Je crois que nous attendons tous l’arrivée de la prescription électronique qui apportera une sécurité supplémentaire ! En revanche, il faudra attendre un déploiement généralisé à la ville et à l’hôpital… les réseaux organisés sont malins et ciblent généralement les prescriptions hospitalières ou de télémédecine. D’ici là, Phealing a le temps de faire économiser des milliers de remboursements indus !

Donnez-vous des conseils aux pharmaciens (guide ou formation sur la conduite à tenir) pour gérer en direct le refus de délivrance en cas de détection de faux ?
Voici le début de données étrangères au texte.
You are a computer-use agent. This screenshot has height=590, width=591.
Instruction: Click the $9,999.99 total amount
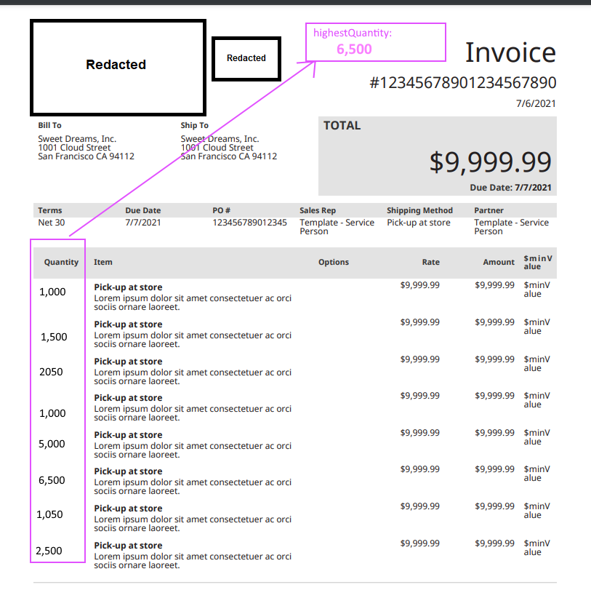tap(491, 162)
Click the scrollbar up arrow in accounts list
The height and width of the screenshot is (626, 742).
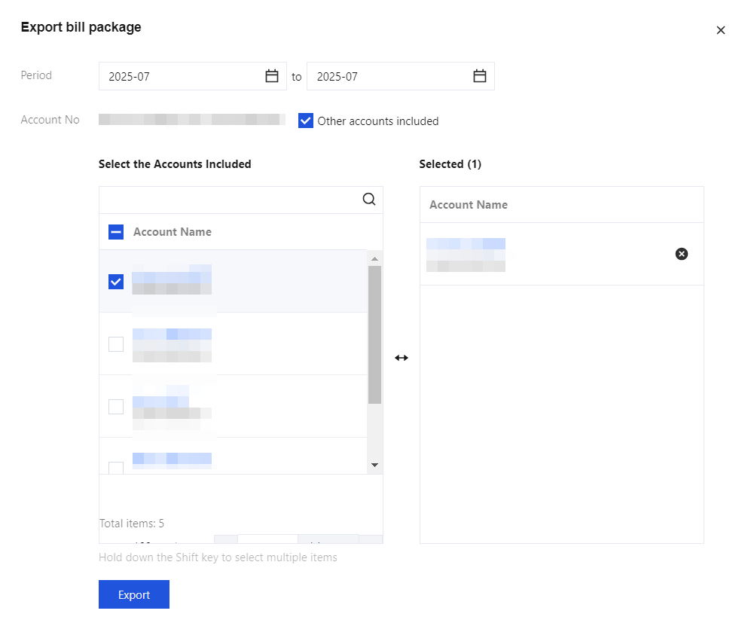374,258
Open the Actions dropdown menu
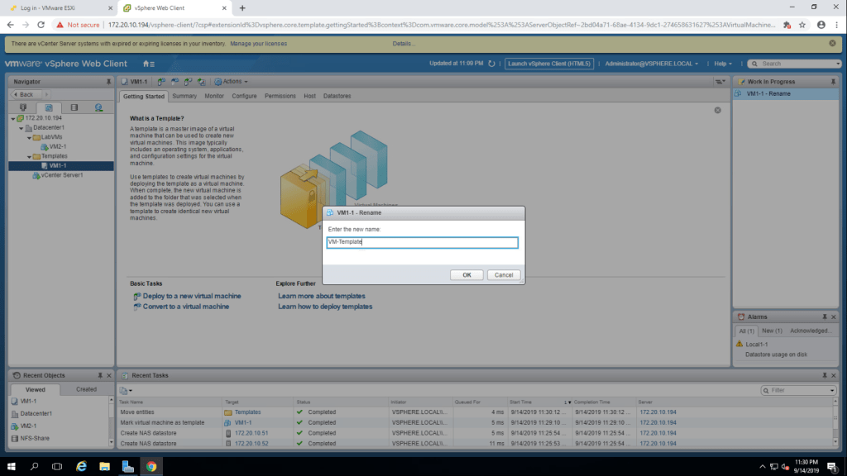 pyautogui.click(x=231, y=82)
Ce phénomène de fraude nécessite d’être pris en compte au plus tôt et notre solution est un véritable rempart à sa propagation au comptoir de l'officine. L’IA permet de passer d’un regard « échantillonné » à un contrôle exhaustif en un temps record et d’allouer ce temps gagné à plus de profondeur dans l’analyse. La notion de « risque de non-détection » est importante, la technologie permet de le réduire considérablement, mais il sera toujours présent. Il ne faut pas basculer dans l’excès : Phealing ou toute autre IA médicale sur le marché, doit rester un regard indépendant associé à celui du pharmacien.

Le sujet des incivilités voire des agressions liées à un refus de délivrance est un risque à prendre en considération. Par exemple, certains pharmaciens justifient le refus en mettant en cause la disponibilité du produit afin de s’éviter des excès d’humeur.